I am working with a timeseries dataset in which I want to identify if a specific event occured (for each timeseries sequence the event only happens once). I trained a recurrent neural network model (with LSTM layers) that gives me for each input frame (sample) a binary output indicating if the RNN thinks the event happened or not.

Now I want to do a saliency analysis to find out how far in advance the trained model uses the input frames to make a positive prediction.

I came up with the following code, but I am not sure if my implementation is correct:

data, pred_label = get_data_and_model_prediction()
event_happened_at = np.argmax(pred_label)

# Zero-out gradients
for param in model.parameters():
    param.grad = None

# Start from zero state for each sequence
h = model.get_new_empty_state(requires_grad=True)

# Step 1: Forward propagation
subsequence = data[None, 0:event_happened_at + 1, :]  # Example shape: 1 x 100 x 2 (N x T x output units)
subsequence = torch.from_numpy(subsequence).to(device=device).float()
subsequence.requires_grad = True
prediction, new_state = model(subsequence, h)
probability = F.softmax(prediction, dim=2)

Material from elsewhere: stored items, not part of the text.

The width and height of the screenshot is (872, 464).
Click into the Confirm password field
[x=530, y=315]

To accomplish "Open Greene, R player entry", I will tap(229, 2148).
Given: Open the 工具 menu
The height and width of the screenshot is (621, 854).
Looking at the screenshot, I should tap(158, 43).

# Step 2: Backward propagation (the output layer has 2 units, where the unit at index 1 indicates if the event happened)
probability[0, :, 1].backward(torch.ones(subsequence.size(1), device=device))
gradients = subsequence.grad.detach().cpu().numpy()

For me, the tricky part is the first line in step 2. I would like to backpropagate through time to find the influence of each feature from all prior input frames on that particular prediction that the event happened. But I have the feeling that I am not using the backward function correctly.